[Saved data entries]
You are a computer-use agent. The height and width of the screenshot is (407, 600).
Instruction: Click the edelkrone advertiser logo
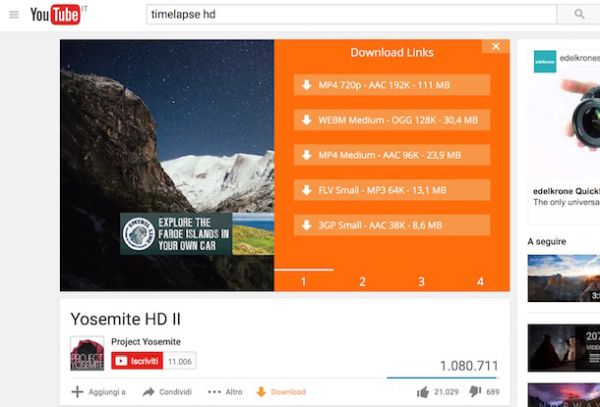click(x=545, y=61)
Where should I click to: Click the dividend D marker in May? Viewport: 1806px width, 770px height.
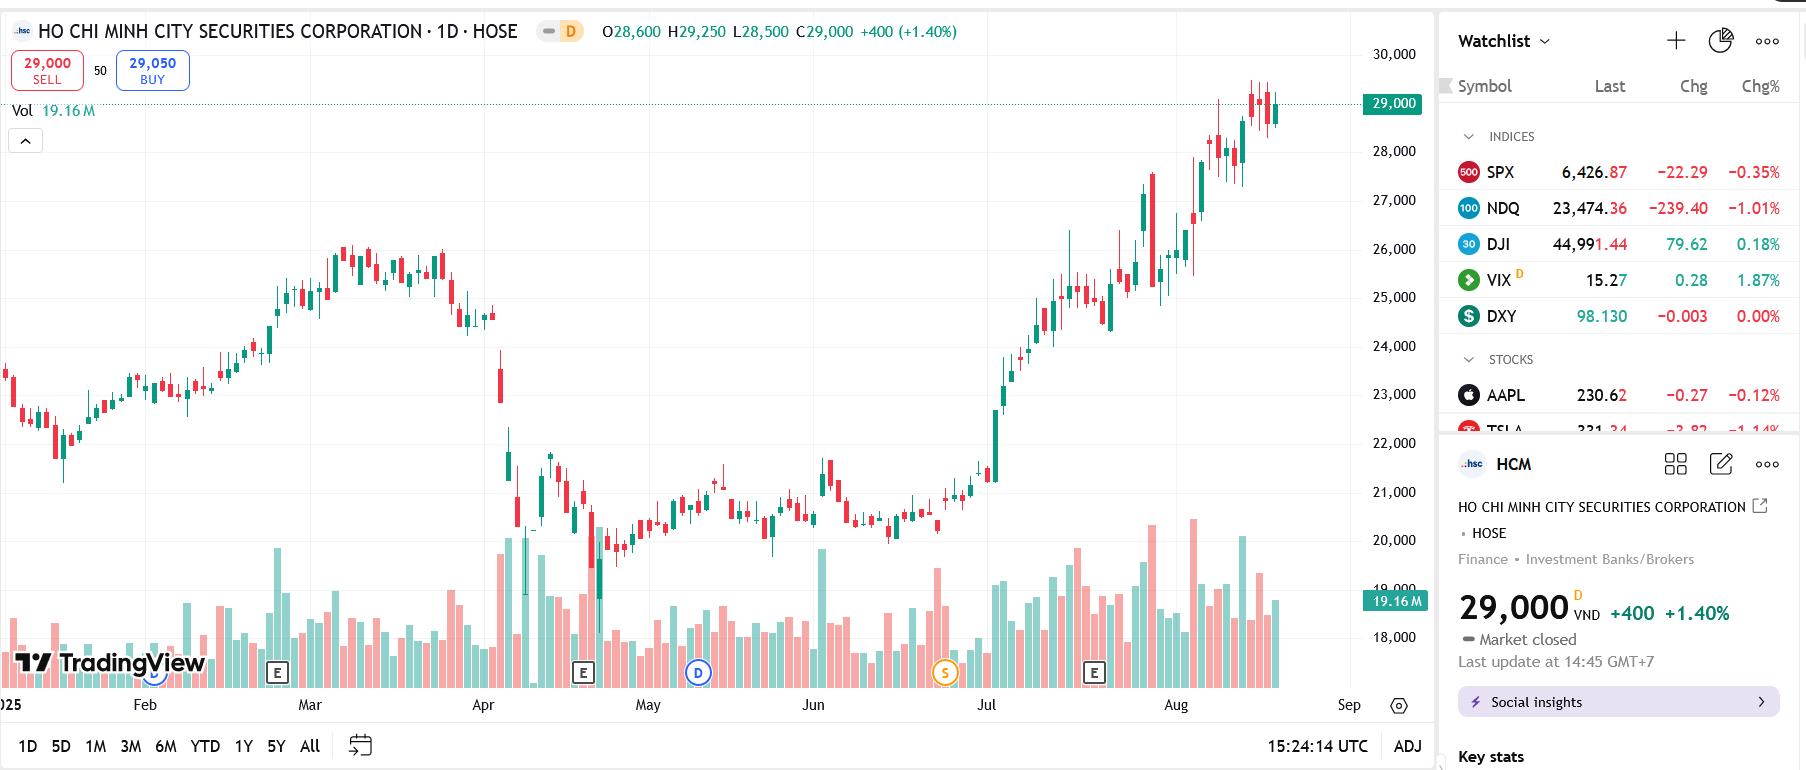698,673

Work required: What is needed is an exact copy of all the data, with no images in it.

Answer space:
You are a computer-use agent. The height and width of the screenshot is (407, 600).
Instruction: Click the edelkrone advertiser logo
click(x=545, y=61)
Where should I click to: Click the dividend D marker in May? Viewport: 1806px width, 770px height.
698,673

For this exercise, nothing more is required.